Every complex number has a twin called its conjugate. This helps in simplifying expressions involving complex numbers. The conjugate of a complex number \(a + bi\) is \(a - bi\). These are almost identical, except for their imaginary components having opposite signs.
To eliminate the imaginary part from a denominator, multiply by the conjugate. This process converts the denominator into a real number. Such simplification is essential in dividing complex numbers.

Imaginary numbers might sound like they are make-believe, but they are very real and useful in mathematics. An imaginary number is one in which a square of the number is negative. The basic unit of imaginary numbers is \(i\), where \(i^2 = -1\).
When you see an imaginary number such as \(3i\) in calculus or engineering, it represents \(3 \times i\). It's crucial to remember that the real part and the imaginary part of a complex number play distinct roles. In our exercise, both \(2 + 3i\) and \(1 + 2i\) have real and imaginary parts.

When it comes to complex numbers, the standard form is as simple as writing them out clearly. It is expressed as \(a + bi\), where:

• \(a\) is the real part
• \(b\) is the imaginary part

For proper understanding and operations involving complex numbers, always convert them to their standard form. After simplification, as in our solution, the complex number \(\frac{8}{5} - \frac{1}{5}i\) is in standard form, with the real part \(\frac{8}{5}\) and imaginary part \(\frac{-1}{5}i\).

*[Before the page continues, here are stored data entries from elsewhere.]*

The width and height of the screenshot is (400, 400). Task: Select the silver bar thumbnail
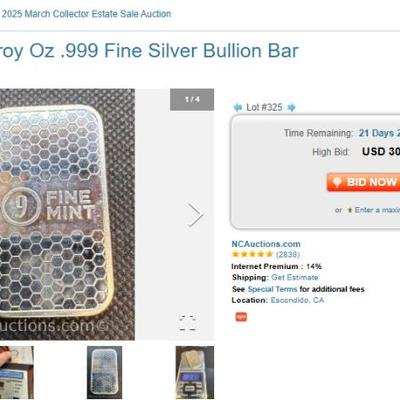(x=104, y=372)
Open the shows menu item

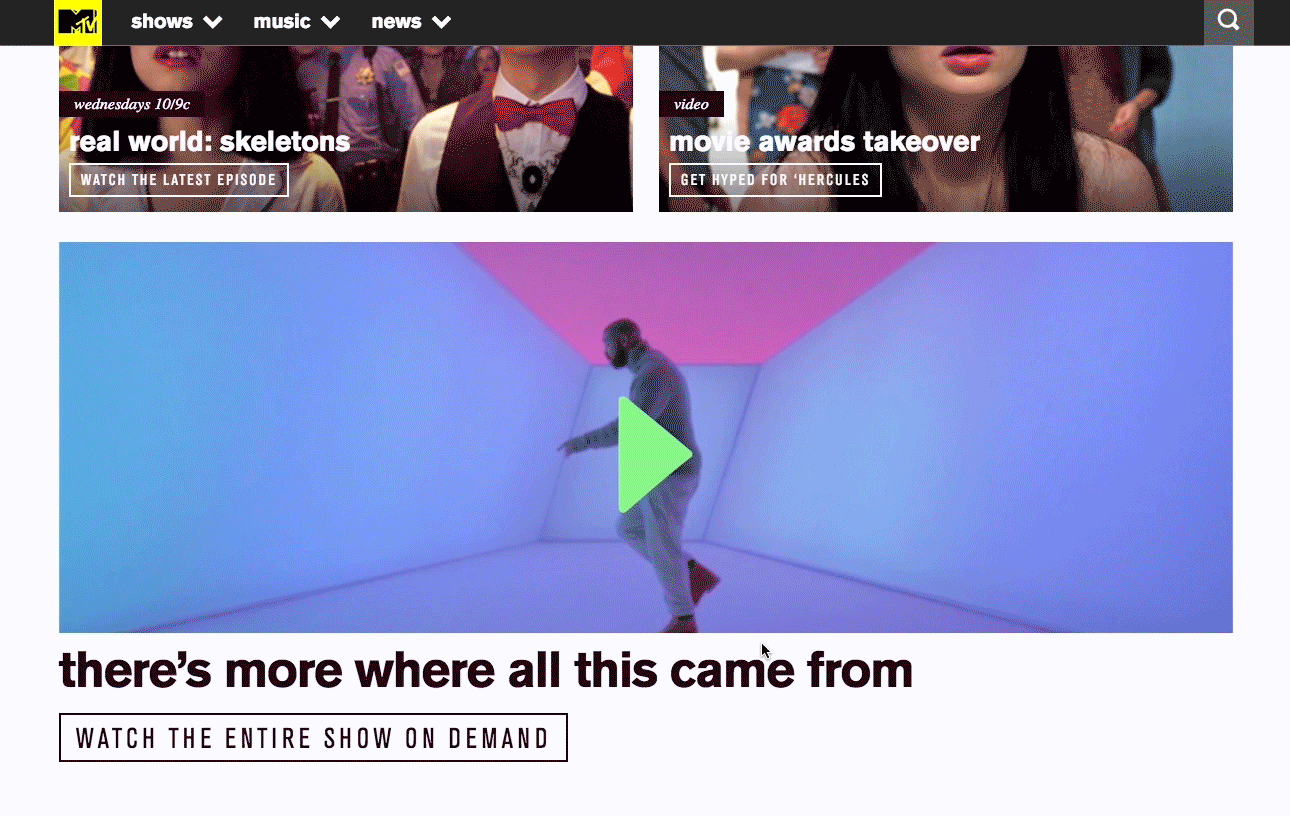tap(161, 21)

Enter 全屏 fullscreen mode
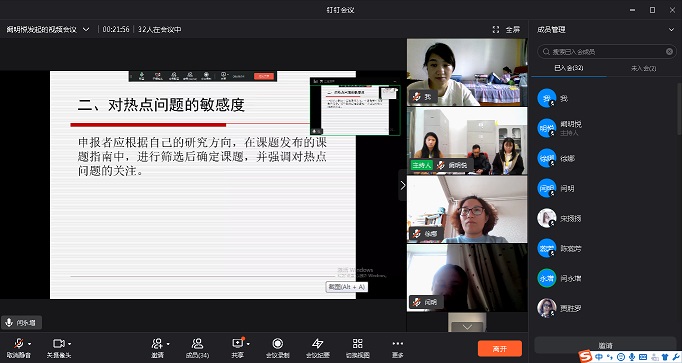coord(506,29)
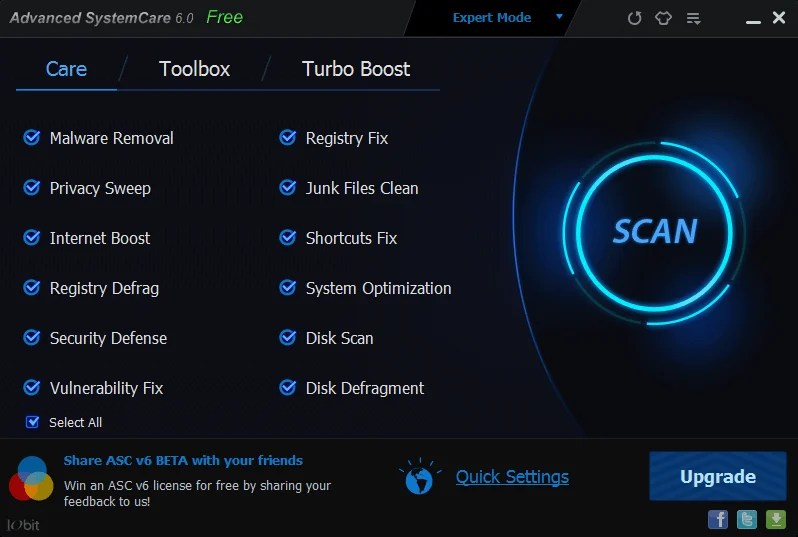798x537 pixels.
Task: Click the colored circles share icon
Action: tap(31, 478)
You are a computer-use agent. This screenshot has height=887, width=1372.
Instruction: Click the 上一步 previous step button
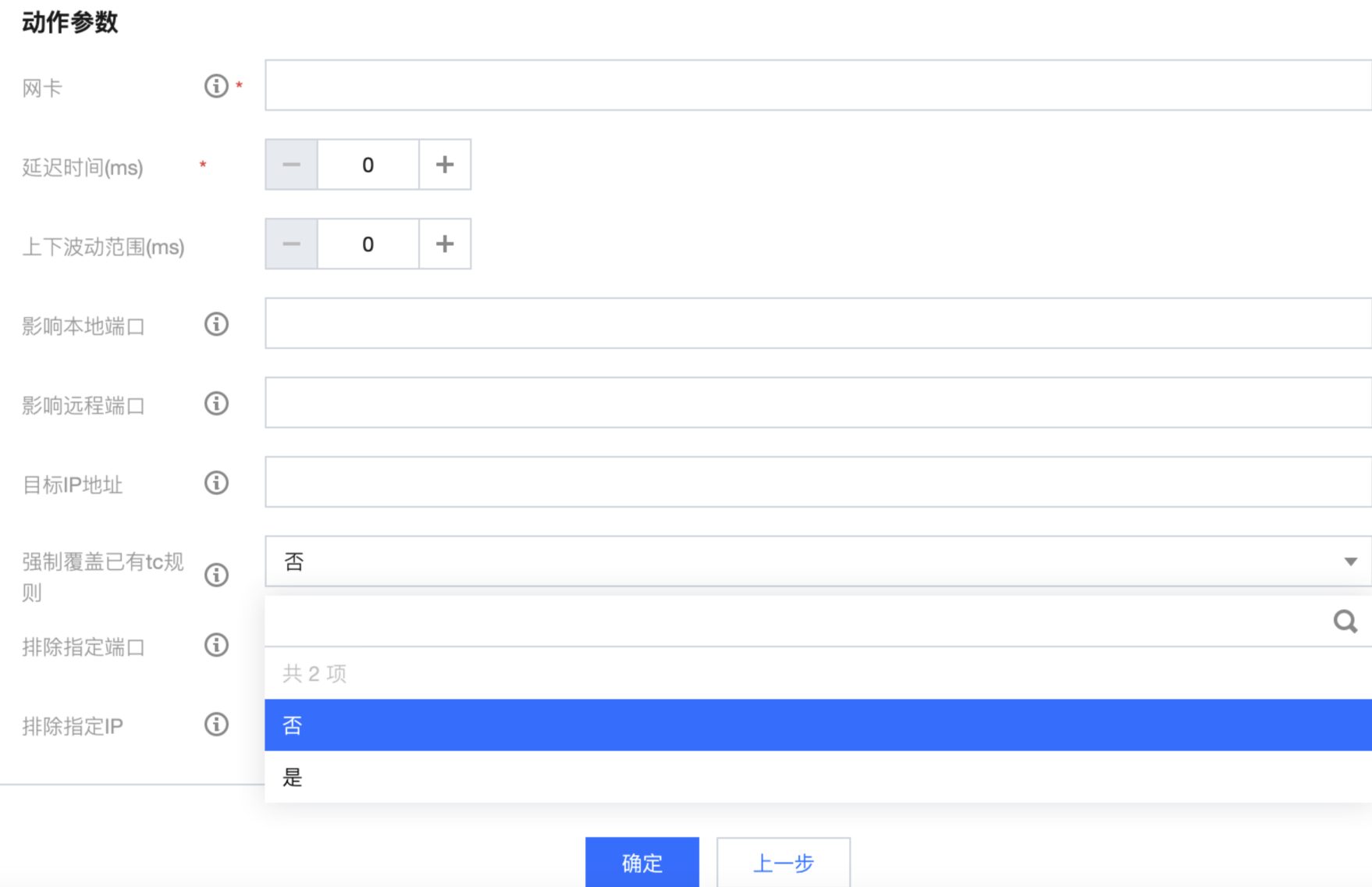[784, 862]
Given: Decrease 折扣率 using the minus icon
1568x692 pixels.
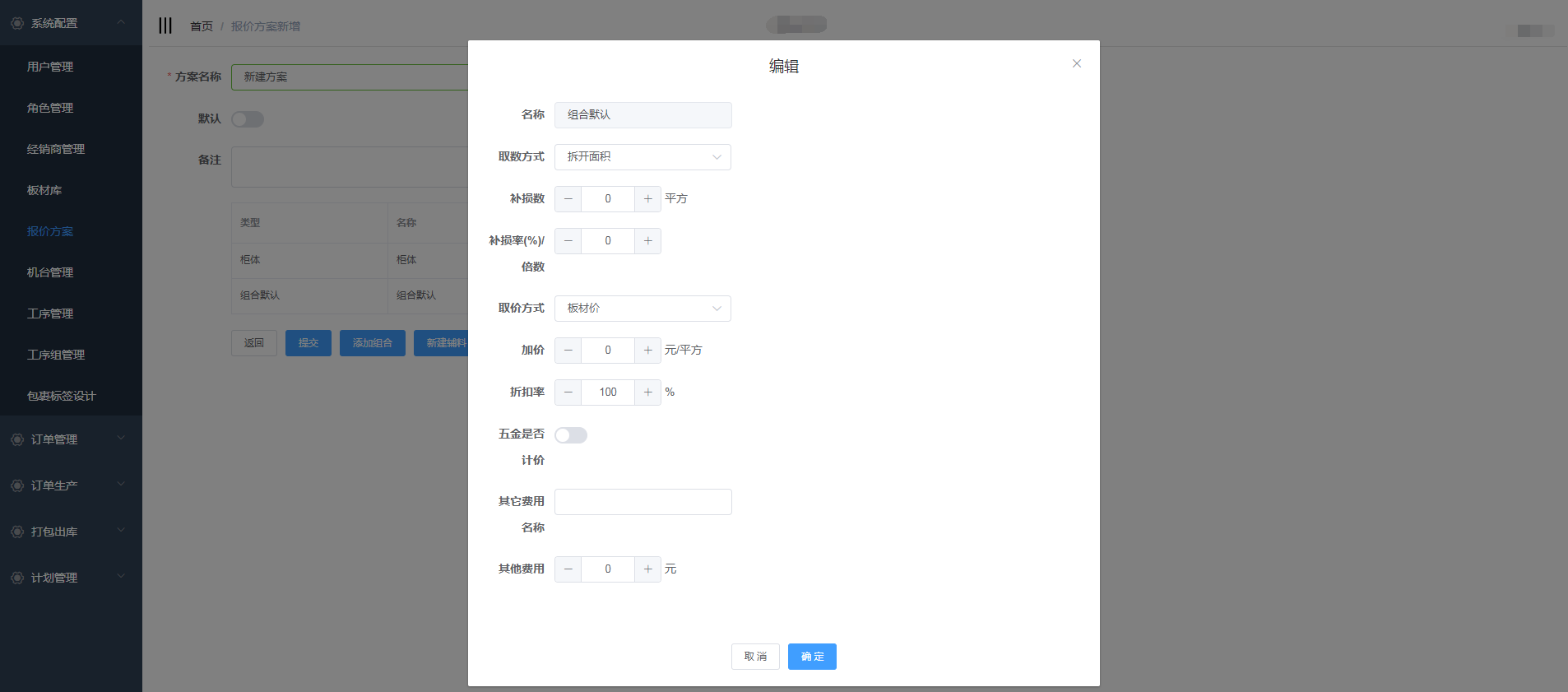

Simplifying complex fractions can seem tricky, but with a methodical approach, it becomes manageable. The primary technique involves multiplying both numerator and denominator by the conjugate of the denominator. This eliminates the imaginary component of the denominator.
In our problem, we multiplied by \(1 - 2i\) leading to a real number denominator.
After multiplication, remember to simplify using \(i^2 = -1\) when necessary. Finally, express your result in the standard form, ensuring both real and imaginary components are clear. This approach is key to mastering complex arithmetic.